- Required action: Arrange the records from the start through the line containing "at that location.", inclusive, as a two-column CSV with the headers entry_text and answer. Use one row per record, put each field in quotes, replace line breaks with spaces, and leave out the pictures.

Stored entries:
----

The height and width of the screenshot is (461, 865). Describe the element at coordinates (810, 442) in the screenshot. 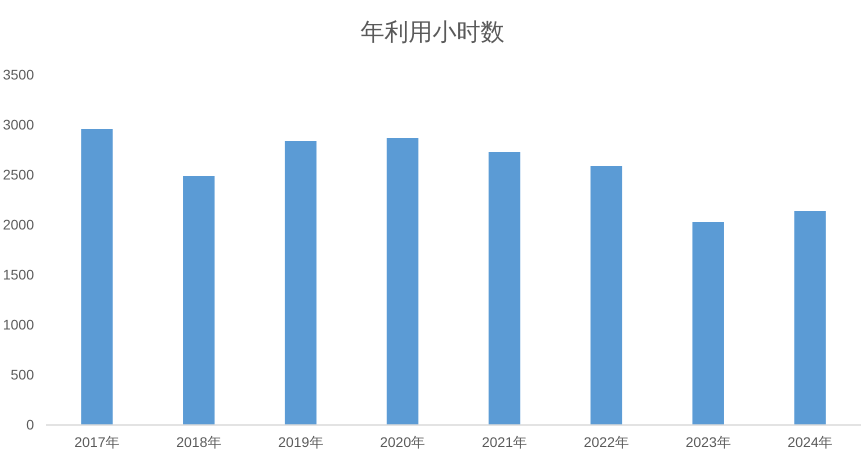

I see `x-tick-label: 2024年` at that location.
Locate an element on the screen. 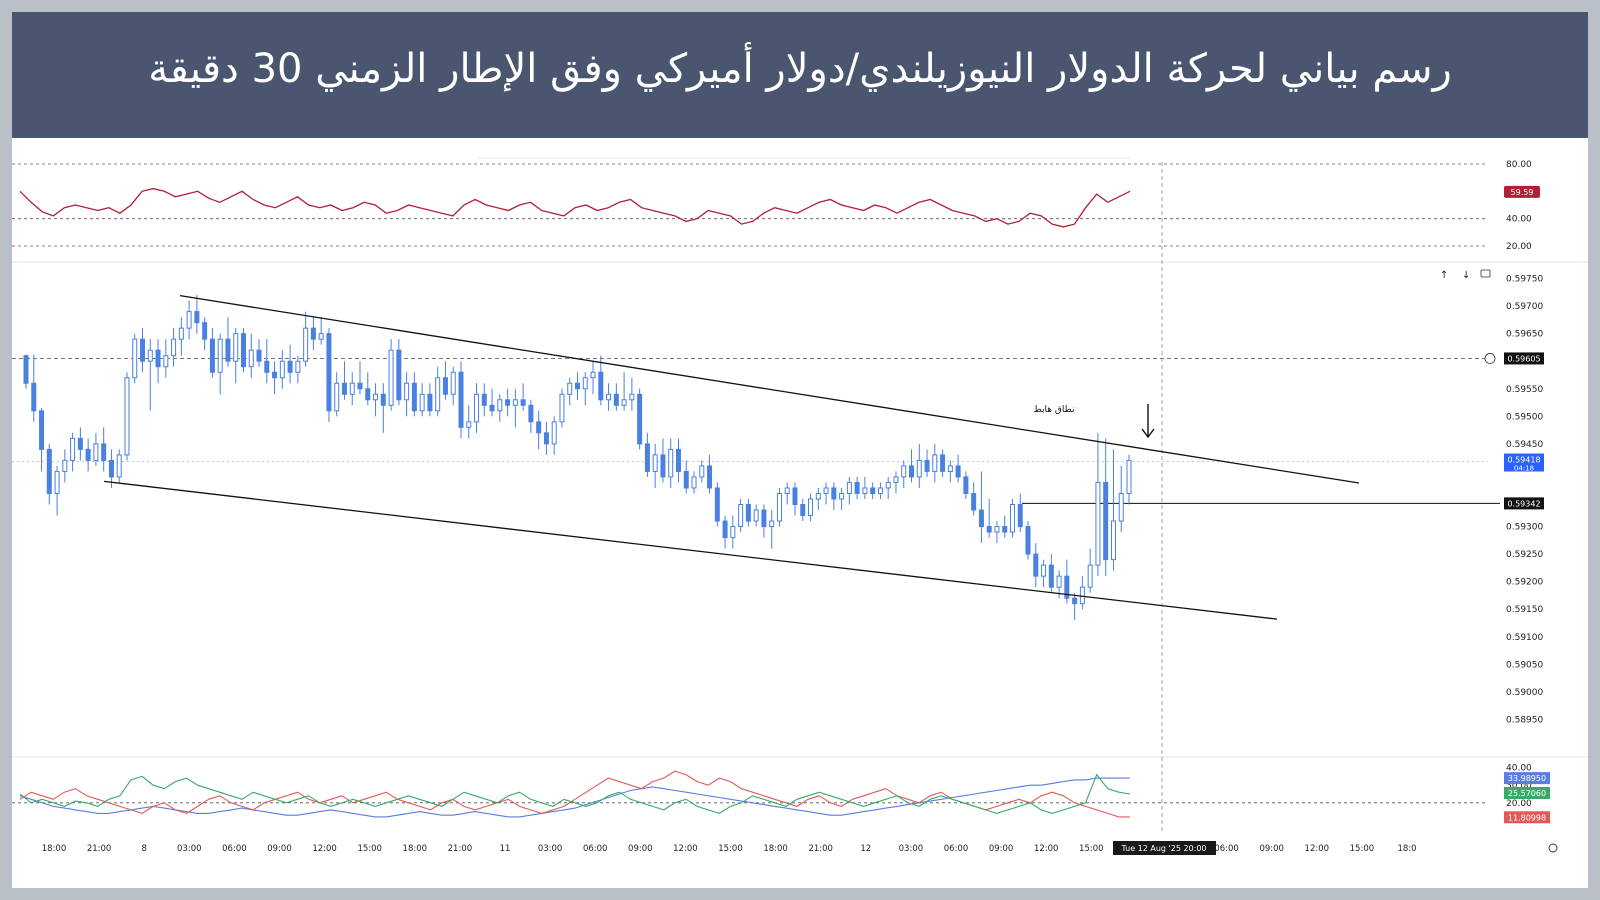 Image resolution: width=1600 pixels, height=900 pixels. adx-value-badge is located at coordinates (1527, 778).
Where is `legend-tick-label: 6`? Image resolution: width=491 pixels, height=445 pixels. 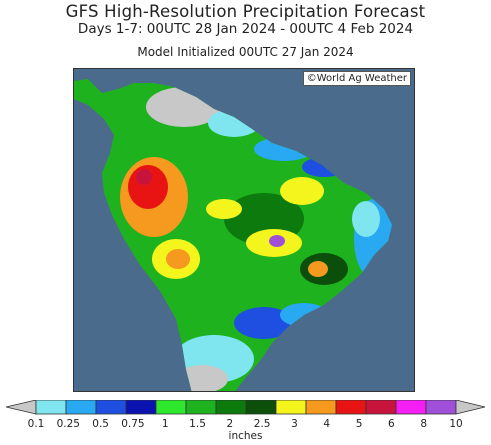
legend-tick-label: 6 is located at coordinates (392, 424).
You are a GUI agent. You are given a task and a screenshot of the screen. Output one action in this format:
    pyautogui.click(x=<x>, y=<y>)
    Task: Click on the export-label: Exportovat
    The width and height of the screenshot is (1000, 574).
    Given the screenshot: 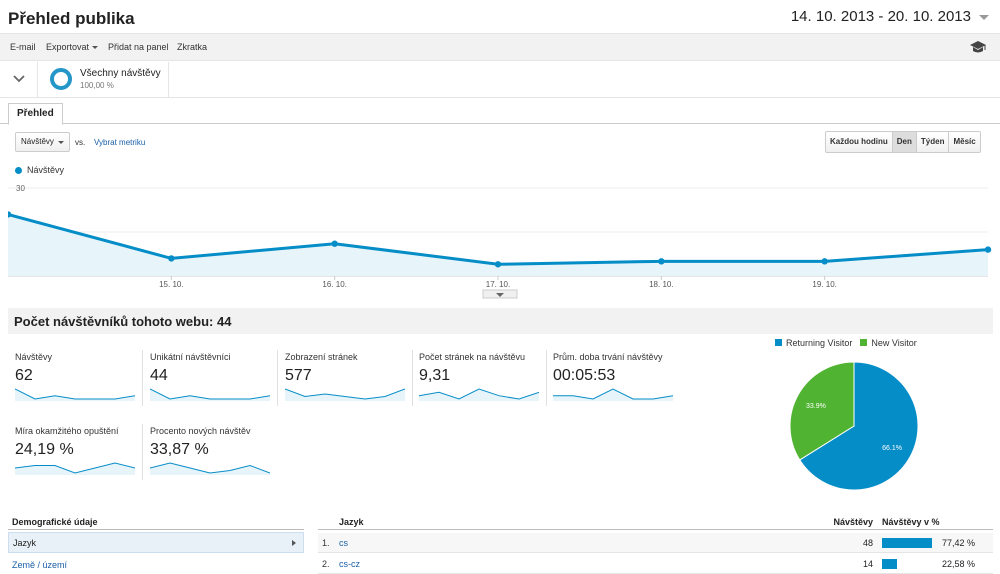 What is the action you would take?
    pyautogui.click(x=68, y=47)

----

- Written solution:
entry_text,answer
"The height and width of the screenshot is (461, 865). Describe the element at coordinates (810, 442) in the screenshot.","I see `x-tick-label: 2024年` at that location."